Hace poco el gobierno británico creó un ente gubernamental para atender el problema de la soledad que sufren millones de sus ciudadanos. Entre las motivaciones para hacerlo se contaba la de que muchos de ellos pasan fácilmente un año o más sin tener con quien hablar. La soledad completa, de la que escribió Schiller. Uno de los subproductos del mundo moderno que ha exaltado tanto al individuo, su subjetividad, su autonomía, su liberación de ataduras, que finalmente lo dejó abandonado en su propia soledad y autosuficiencia. Pero esta última ha demostrado ser también muy limitada. Porque, ¿para qué autosuficiencia si se es un ser solitario, si no se tiene familia ni amigos y si ni siquiera hay con quién conversar?
En Bogotá, la situación de no pocas personas no debe ser muy diferente. Sobre todo gente mayor y gente llegada en soledad de otras partes del país. Por no hablar de los que rompieron familias y la soledad es ahora su compañera permanente. Y no pocos jóvenes también acusan esta enfermedad. Ante este fenómeno relativamente nuevo entre nosotros, la Arquidiócesis de Bogotá y otras instituciones han comenzado a crear los llamados centros de escucha. En realidad, las oficinas de las parroquias han sido desde siempre algo de dicha índole. Pero ahora hay que acentuarlo dado el crecimiento del hecho. Son lugares cálidos y atendidos por personas debidamente preparadas y cuyo fin es darle oportunidad a quienes padecen una gran soledad y falta de relaciones humanas, de abrir sus corazones para que alguien las escuche con amabilidad, comprensión y quizás les avive la esperanza de días mejores.

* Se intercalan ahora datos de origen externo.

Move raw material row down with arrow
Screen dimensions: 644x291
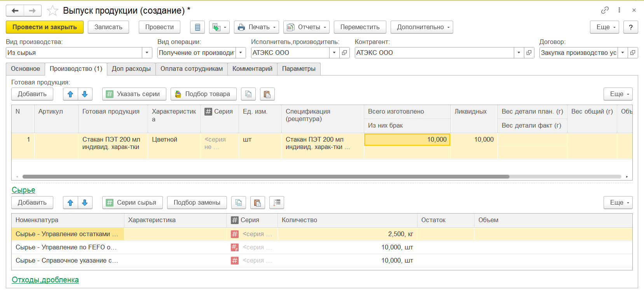coord(85,203)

Sin embargo, los centros de escucha deben ser sobre todo un signo de alarma sobre un modo de vida que no favorece en muchos aspectos la realización y felicidad de las personas. Por el contrario. Las exprime y luego las desecha. Cuando la Iglesia insiste tanto en la familia no lo hace por una vana obsesión ideológica o cosa parecida. La existencia de la familia, en términos generales y sin que sea la suma perfección, permite que las personas estén acompañadas con cariño durante toda su vida y que por lo mismo nunca estén incomunicadas o abandonadas, o lo peor, enterradas en vida. Ha de ser muy triste que uno tenga que pagarle a alguien para que lo escuche o le hable, para que haga una llamada diaria para ver si aún respira. Buena muestra de la necesidad de escucha que tienen hoy las personas es que también los consultorios de sicología, siquiatría, consejería, coaching y los centros espirituales viven completamente copados de personas deseosas de hablar, ser escuchadas y comprendidas.
No deja de ser paradójico que sea precisamente en esta época, llamada de las comunicaciones, en que el gran incomunicado sea, digámoslo así, el corazón humano, el alma. Estamos inundados de comunicación con el exterior, ya no nos cabe un aparato más en las manos, en la boca, en los oídos. Y, sin embargo, la soledad ronda muy segura alrededor de cada uno de nosotros. Como quiera que sea, el ser humano nació para entrar en relación con el otro y allí no hay ningún infierno, como dicen los desesperados e incrédulos. Desde el libro del Génesis se oye hablar de la otra persona como ayuda y compañía. De eso se trata. Pero no dejemos de decir algo más: hay que hacer lo necesario para no volverse solitario, para no ser demasiado antipático, para no dejar que la neurosis se tome la vida, porque así se espanta hasta al más amoroso y paciente. Tener con quien hablar será siempre un signo de que la vida va por buen camino.